UK ups the ante on EU ahead of crunch Brexit trade talks


David Frost, the UK’s chief negotiator on a post-Brexit trade deal on Sunday (6 September) upped the ante ahead of a crunch week of negotiations, warning that Boris Johnson’s government was not “scared” of walking away from talks without a deal to govern trade from 2021.

Frost will host EU counterpart Michel Barnier for the eighth round of talks in London, starting on Tuesday, with both sides under pressure to break a lengthy log-jam on regulatory alignment and fisheries.

In an interview with the Mail on Sunday, Frost also pinned the blame for the impasse on the team of Boris Johnson’s predecessor as Prime Minister, Theresa May, who he said had “blinked and had its bluff called at critical moments” during negotiations on the Withdrawal Agreement that took the UK out of the EU this January.

As a consequence, Frost said that the EU had “learned not to take our word seriously”.

That prompted an angry reaction from Gavin Barwell, chief of staff for May, who accused Frost of “brass neck”, pointing out that 95% of the Withdrawal Agreement signed off by Johnson was negotiated by May.

“The 5% that was new involved giving in to the EU’s key demand,” said Barwell, a reference to Johnson agreeing to the EU’s ‘backstop’ proposal to avoid a hard border between Northern Ireland and the Republic of Ireland.

Although the post-Brexit transition period ends on 31 December, the window for agreeing a new trade pact with sufficient time for it to be ratified by national parliaments and the European Parliament is steadily closing.

In a BBC interview on Sunday, Foreign Secretary Dominic Raab also sought to put the pressure on Barnier, warning that this week’s round would be “a wake-up call for the EU” and repeated that a deal was “there for the taking” if the two sides could broker a compromise on state aid and fisheries.

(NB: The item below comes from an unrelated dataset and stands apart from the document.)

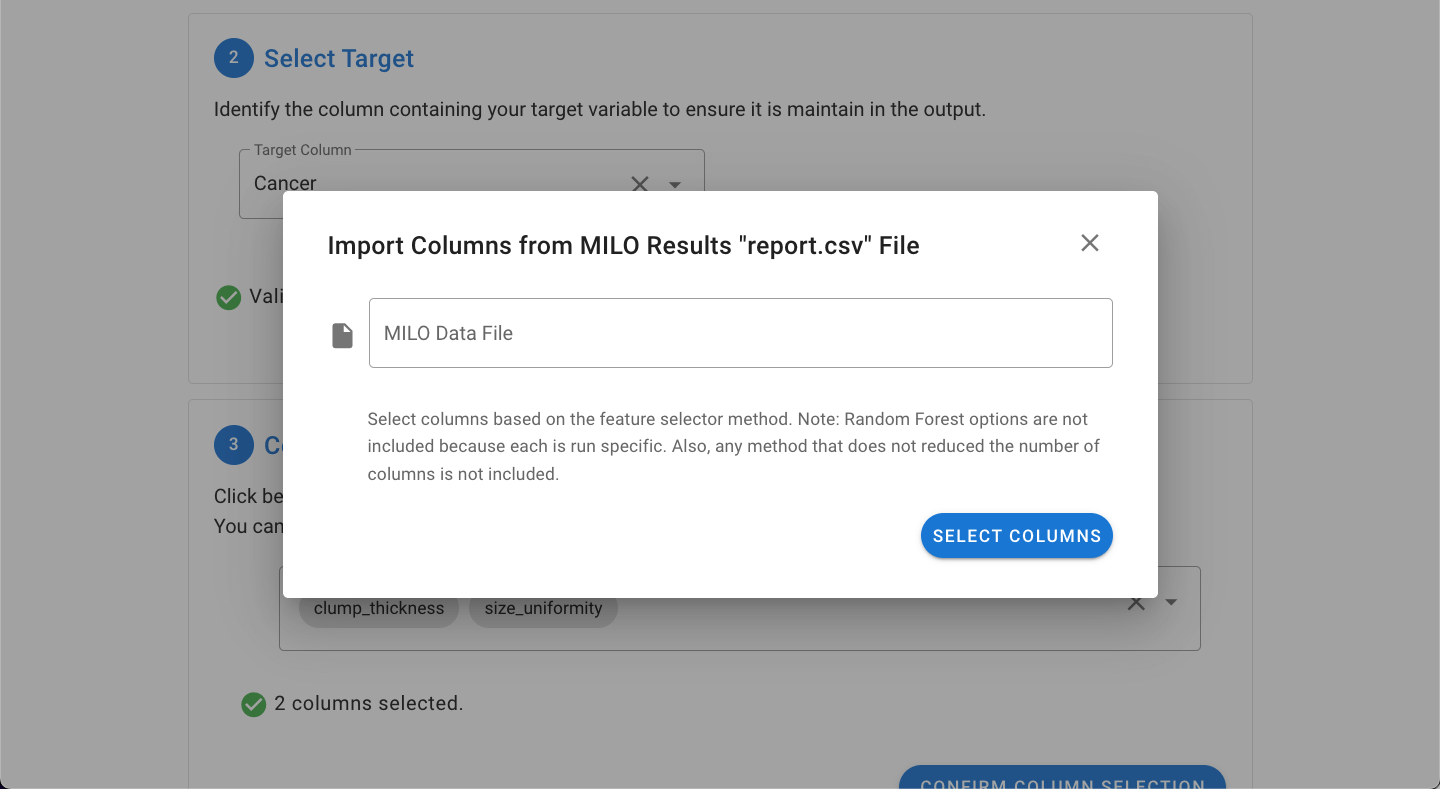The height and width of the screenshot is (789, 1440).
Task: Click the file icon beside MILO Data File
Action: pos(342,335)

Fisheries appears to be tougher to resolve. The EU has demanded fishing arrangements that gives EU trawlers access to UK waters comparable to that offered by the Common Fisheries Policy, while the UK wants the EU’s 40 year old fisheries agreement with Norway to be the model for its own settlement.

Boris Johnson’s government is expected to outline its plans for the UK’s future state aid regime later this month, a move which officials hope could pave the way to a compromise. Barnier has stated that the EU cannot agree to a trade deal without knowing what the UK’s subsidy regime will look like, though Barnier’s team have indicated that this does not mean that the UK must necessarily mirror EU state aid rules.

“I think this week is an important moment for the EU to really effectively recognise that those two points of principle are not something we can just haggle away,” said Raab.

The two sides’ positions have hardened in recent weeks. Last week, Barnier said that he was ‘worried and disappointed’ by the UK’s refusal to offer compromises, while French foreign minister Jean-Yves Le Drian blamed the lack of progress on “the UK’s uncompromising and, to be frank, unrealistic attitude”.